The Google Scholar search engine will be used to identify “gray” literature (documents not published by commercial publishers such as agency reports, government articles, and academic theses) as previously described [42]. As the Google Scholar search string is limited to 256 characters, a separate search will be conducted for each of the four high-risk groups, and the first 100 results for each of the searches will be reviewed. Conference abstract archives or abstract books will be searched for the following conferences: International AIDS Conference, IAS Conference on HIV Pathogenesis, Treatment and Prevention, Conference on Retroviruses and Opportunistic Infections, IDWeek, and the International Society for Sexually Transmitted Diseases Research. GARPR system country reports, Centers for Disease Control and the Public Health Agency of Canada statistics reports will also be searched. Additionally, we will also poll recognized experts in the field for additional citations or references not identified using other methods.

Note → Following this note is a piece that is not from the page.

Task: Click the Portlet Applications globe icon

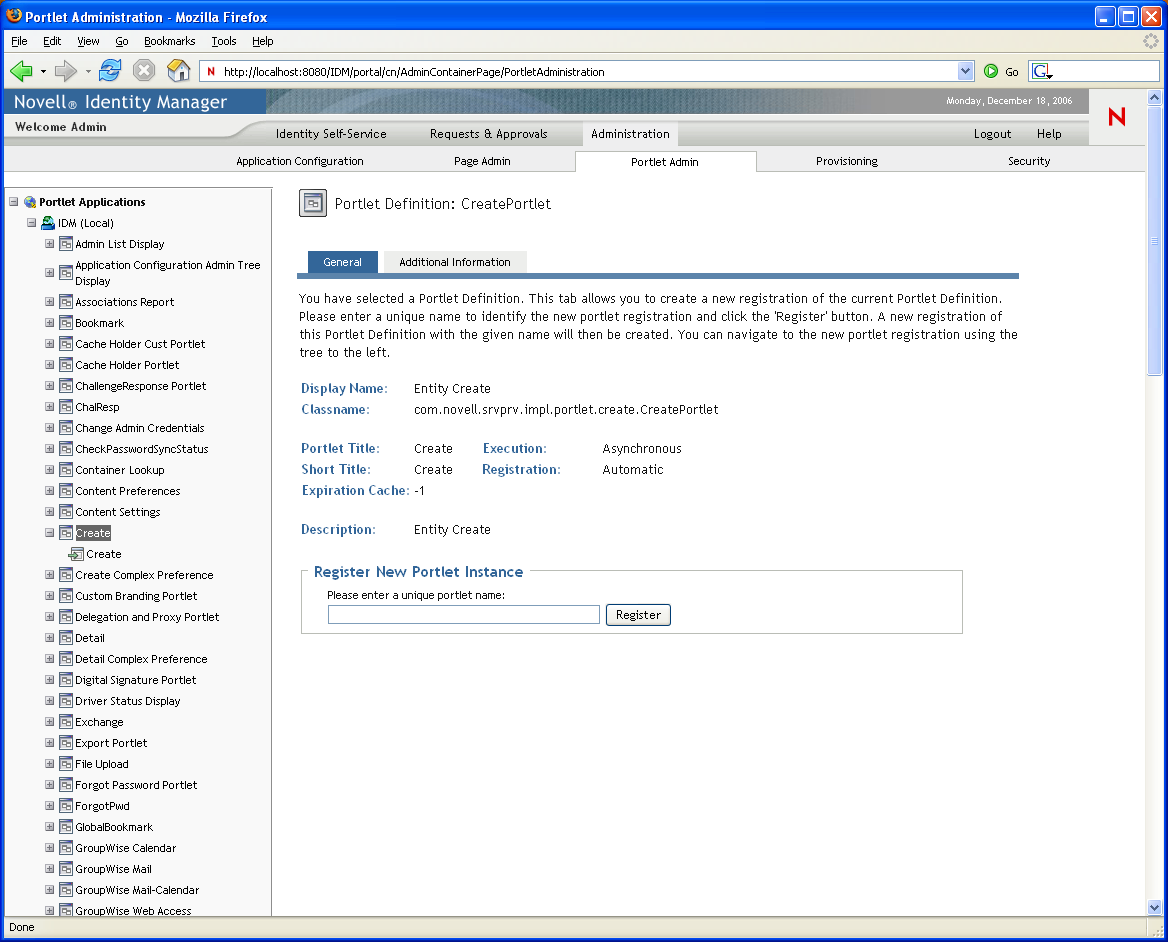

Selecting studies for inclusion

Studies that are found utilizing the search strategies described above will be compiled with their titles and abstracts into EndNote X7 (Thomson Reuters). As EndNote’s ability to accurately remove duplicates has been found to be sub-optimal [43, 44], de-duplication will be performed using Mendeley (Elsevier), which has been found to report fewer false negatives and similar false positives in its de-duplication results when compared to EndNote [45].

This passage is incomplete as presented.